What would we think of a pollster who issued a definitive report on how the American people felt about a new television special, only to discover later that he had interviewed only one person who had seen only ten minutes of the programme? We would dismiss the conclusions as frivolous. Yet that is exactly the kind of evidence that too many Christians accept as the final truth about many much more important matters - matters such as answered prayer, God's judgement, Christ's forgiveness, eternal salvation. The only person they consult is themselves and the only experience they evaluate is the most recent ten minutes. But we need other experiences, the community of experience of brothers and sisters in the church, the centuries of experience provided by our biblical ancestors. A Christian who has David in his bones, Jeremiah in his bloodstream, Paul in his fingertips and Christ in his heart will know how much and how little value to put on his own momentary feelings and the experience of the past week.
-- p. 146, Life At Its Best by Eugene Peterson
Some days, you just wake up and you feel down cast. I experience that time to time, and I often have no idea where that gloomy mornings come from. Perhaps I was too tired from the late night, or maybe some hormonal imbalance happened during my sleep. Or it could be resulting from some kind of subconscious guilty feeling about my actions yesterday, or it could be a direct attack from a devil. Whatever it is, I experience this gloomy moments, and it doesn't only happen in the morning, but it also happens during the day or evening. Some may say it's a sign of depression, and maybe it is.

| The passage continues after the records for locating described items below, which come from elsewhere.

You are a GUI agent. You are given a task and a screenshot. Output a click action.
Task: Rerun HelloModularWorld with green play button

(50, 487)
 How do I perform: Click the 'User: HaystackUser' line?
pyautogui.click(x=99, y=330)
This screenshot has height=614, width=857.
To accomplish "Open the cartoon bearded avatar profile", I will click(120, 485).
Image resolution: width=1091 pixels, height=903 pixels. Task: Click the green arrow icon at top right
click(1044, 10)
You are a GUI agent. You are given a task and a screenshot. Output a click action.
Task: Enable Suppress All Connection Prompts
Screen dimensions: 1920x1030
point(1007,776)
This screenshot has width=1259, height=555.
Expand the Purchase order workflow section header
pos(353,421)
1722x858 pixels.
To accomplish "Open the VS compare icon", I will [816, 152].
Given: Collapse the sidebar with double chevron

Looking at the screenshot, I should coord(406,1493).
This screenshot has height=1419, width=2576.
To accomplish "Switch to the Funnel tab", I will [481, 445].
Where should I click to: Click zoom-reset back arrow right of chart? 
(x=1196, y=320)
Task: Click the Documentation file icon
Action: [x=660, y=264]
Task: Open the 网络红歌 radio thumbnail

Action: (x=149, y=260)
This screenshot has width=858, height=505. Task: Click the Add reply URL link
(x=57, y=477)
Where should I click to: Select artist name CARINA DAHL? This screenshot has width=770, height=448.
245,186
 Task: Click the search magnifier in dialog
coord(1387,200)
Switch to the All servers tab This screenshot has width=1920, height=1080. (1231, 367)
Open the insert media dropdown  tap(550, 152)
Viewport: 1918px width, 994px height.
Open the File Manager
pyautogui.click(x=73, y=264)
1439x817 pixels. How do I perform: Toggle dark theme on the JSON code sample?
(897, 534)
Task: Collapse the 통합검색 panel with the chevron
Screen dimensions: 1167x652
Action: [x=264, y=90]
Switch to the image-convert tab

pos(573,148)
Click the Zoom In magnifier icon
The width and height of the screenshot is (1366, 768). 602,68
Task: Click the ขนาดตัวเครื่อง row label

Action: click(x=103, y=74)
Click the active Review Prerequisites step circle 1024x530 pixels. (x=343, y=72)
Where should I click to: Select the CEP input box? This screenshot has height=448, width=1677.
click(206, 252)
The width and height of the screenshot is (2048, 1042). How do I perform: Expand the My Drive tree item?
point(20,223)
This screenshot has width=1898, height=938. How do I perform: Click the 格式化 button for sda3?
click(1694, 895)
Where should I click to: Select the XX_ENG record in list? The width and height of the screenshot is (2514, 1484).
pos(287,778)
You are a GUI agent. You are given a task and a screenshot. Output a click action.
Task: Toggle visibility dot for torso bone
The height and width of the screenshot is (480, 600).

It is surprisingly hard to get out of such feeling and be ready to meet other people. When it's bad, I become very grumpy and don't even want to face people, and even become afraid of talking to God, and that grumpy mood at times gets a bit worse than just an aggressive and defensive mood and becomes a venomously attacking or blindingly depressive.
So, what do I do in such situations?
Sometimes I just let the time take care of it, and often, thank God for His providence, there are enough good people around me who will cheer me up and get me out of the grumpy mood. But one thing that gets me out of such situation especially when I can't seem to find courage to pray and face God myself is nothing else but the Gospel. It is the gospel truth that tells me that God knows how weak, lost and confused I am. It is the gospel truth that tells me that no matter what I have done (even when I can't remember them), how much I sinned, how often I've rebelled and rejected God, Jesus has quenched God's righteous anger against me on the cross, hence I have no reason to fear God any more, only if I would trust Him and remain in Him, and oh, He would keep me in Christ for His sake!
So, no matter how bad you feel, how tangled and mangled you feel at the moment, by God's grace and truth, may you also find comfort and freedom in Christ.